**EXERCISE DATA**
══════════════════════════════
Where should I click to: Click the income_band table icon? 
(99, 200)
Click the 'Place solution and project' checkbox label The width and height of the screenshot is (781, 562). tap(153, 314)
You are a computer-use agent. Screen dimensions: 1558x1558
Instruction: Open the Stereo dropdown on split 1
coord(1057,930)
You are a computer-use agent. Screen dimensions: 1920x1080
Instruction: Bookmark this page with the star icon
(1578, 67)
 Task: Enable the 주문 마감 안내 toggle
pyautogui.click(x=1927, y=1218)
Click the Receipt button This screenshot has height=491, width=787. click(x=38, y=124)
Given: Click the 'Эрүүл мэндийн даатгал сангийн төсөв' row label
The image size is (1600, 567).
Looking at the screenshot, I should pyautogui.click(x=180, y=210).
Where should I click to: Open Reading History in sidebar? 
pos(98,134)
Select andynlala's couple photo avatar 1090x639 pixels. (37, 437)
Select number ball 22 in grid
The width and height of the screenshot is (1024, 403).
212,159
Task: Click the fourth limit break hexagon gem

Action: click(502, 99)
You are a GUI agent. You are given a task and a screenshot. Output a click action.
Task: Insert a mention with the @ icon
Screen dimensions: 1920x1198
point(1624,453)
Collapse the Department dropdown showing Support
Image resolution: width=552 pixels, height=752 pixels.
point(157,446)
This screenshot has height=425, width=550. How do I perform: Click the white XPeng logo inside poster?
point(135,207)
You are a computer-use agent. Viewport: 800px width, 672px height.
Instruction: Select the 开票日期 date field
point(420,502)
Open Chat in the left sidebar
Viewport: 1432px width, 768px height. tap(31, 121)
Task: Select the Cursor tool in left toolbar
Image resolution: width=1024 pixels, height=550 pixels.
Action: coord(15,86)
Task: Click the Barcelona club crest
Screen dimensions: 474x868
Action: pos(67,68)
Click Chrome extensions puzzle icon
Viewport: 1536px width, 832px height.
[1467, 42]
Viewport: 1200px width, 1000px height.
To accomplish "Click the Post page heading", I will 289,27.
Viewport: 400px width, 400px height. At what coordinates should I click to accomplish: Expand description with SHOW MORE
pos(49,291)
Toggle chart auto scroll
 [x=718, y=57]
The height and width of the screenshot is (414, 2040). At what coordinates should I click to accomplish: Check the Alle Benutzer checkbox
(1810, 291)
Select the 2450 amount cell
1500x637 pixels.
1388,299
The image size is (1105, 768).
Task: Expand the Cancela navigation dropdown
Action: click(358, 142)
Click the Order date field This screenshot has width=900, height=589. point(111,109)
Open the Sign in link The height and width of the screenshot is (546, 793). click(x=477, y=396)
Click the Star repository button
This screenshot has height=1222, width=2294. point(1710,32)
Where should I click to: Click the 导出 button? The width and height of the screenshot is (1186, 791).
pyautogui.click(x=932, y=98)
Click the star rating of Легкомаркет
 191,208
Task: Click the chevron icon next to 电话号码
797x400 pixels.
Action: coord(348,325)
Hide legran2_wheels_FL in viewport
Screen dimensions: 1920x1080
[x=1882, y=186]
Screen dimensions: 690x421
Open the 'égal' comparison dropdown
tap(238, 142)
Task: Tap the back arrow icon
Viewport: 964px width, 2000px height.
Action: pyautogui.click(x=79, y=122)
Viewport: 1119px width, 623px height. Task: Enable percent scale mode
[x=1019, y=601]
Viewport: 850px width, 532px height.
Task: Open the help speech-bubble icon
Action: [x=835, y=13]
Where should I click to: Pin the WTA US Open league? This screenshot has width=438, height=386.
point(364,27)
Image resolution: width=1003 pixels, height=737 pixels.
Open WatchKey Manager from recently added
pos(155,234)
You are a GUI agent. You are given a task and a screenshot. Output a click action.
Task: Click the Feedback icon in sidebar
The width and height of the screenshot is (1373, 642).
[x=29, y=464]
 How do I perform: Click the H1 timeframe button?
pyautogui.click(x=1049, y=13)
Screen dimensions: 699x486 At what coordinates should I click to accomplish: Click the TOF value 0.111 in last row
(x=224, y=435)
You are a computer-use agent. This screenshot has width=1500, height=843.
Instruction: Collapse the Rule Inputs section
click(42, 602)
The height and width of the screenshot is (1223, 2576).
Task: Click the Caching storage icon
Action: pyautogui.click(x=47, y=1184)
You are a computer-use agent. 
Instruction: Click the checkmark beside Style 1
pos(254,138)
══════════════════════════════
**EXERCISE INSTRUCTIONS**
How many lines of the listing above contain the string "field"? Reply with the number only.

**RESPONSE TO THIS EXERCISE**
2